** Opening Data supplied block **

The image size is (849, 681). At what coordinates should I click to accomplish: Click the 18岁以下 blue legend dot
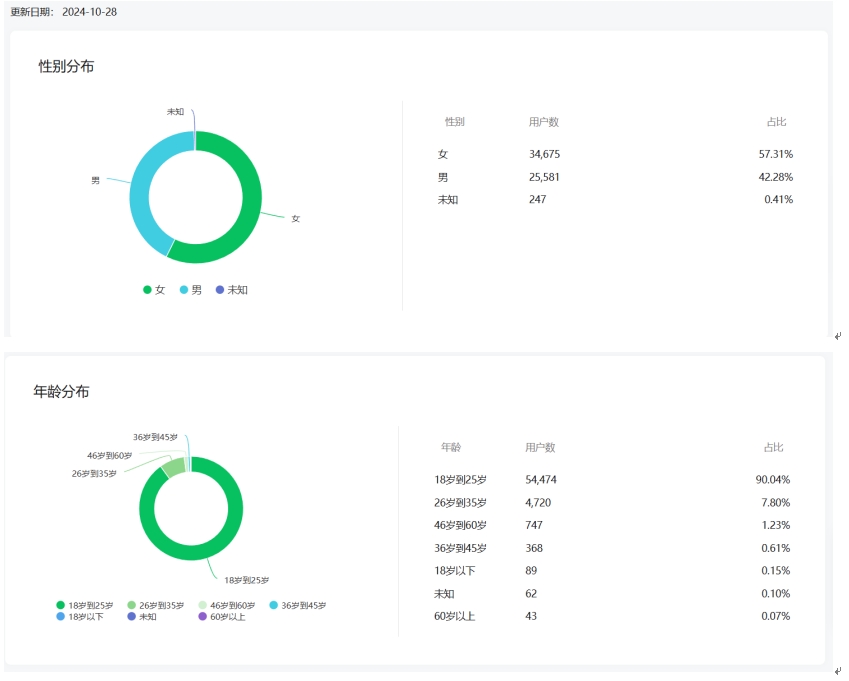[x=60, y=617]
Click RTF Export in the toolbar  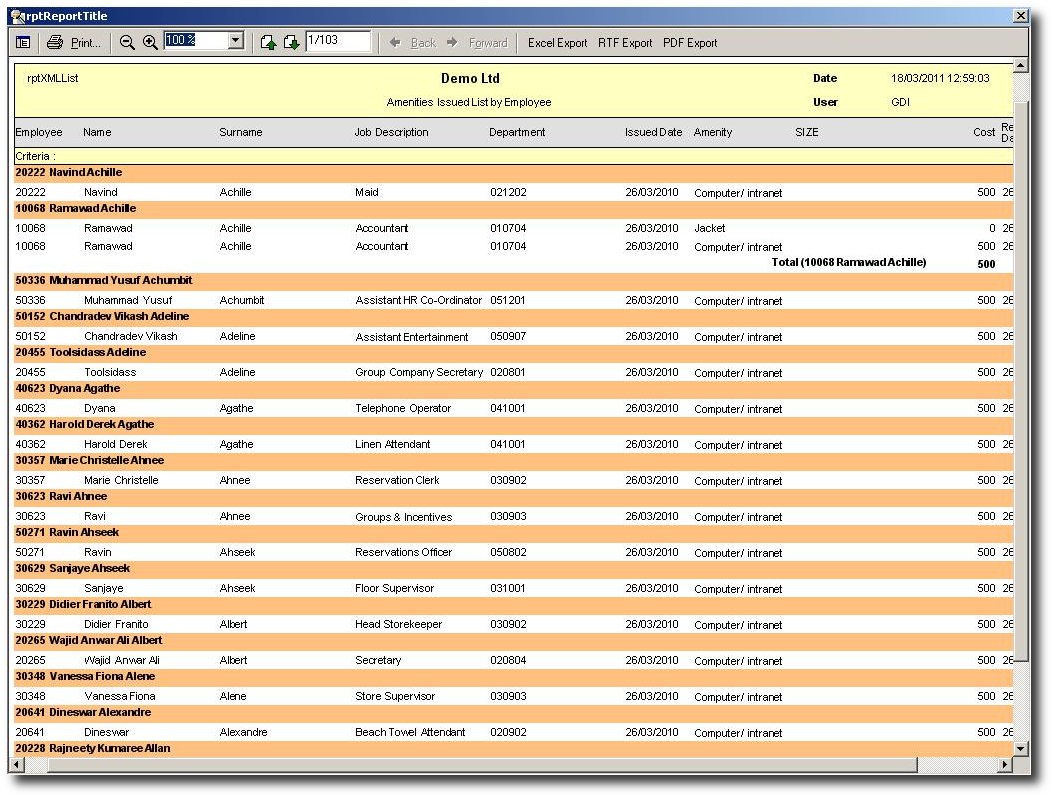tap(625, 43)
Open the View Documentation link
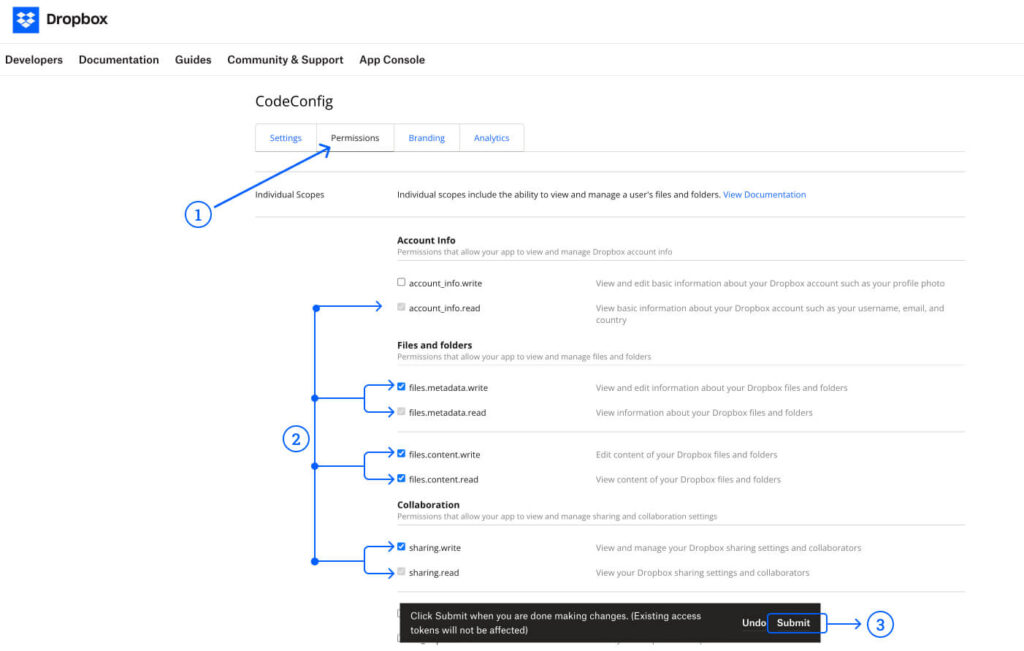The image size is (1024, 651). 764,194
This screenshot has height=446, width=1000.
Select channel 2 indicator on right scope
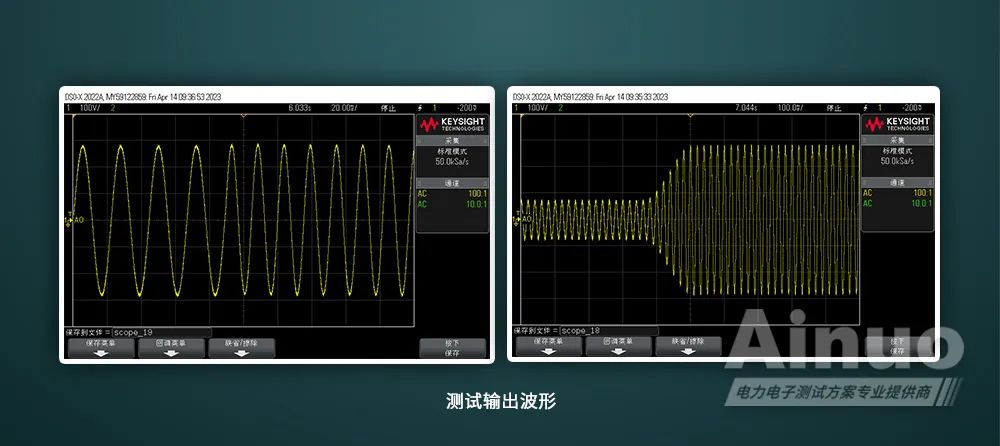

** Closing Data supplied block **

What to work on: Every line from the one containing "This screenshot has height=446, width=1000." to the final line of the records must be transcribed exactly, both ends included, with the pictures left out.

Solution to the exercise:
This screenshot has height=446, width=1000.
Select channel 2 indicator on right scope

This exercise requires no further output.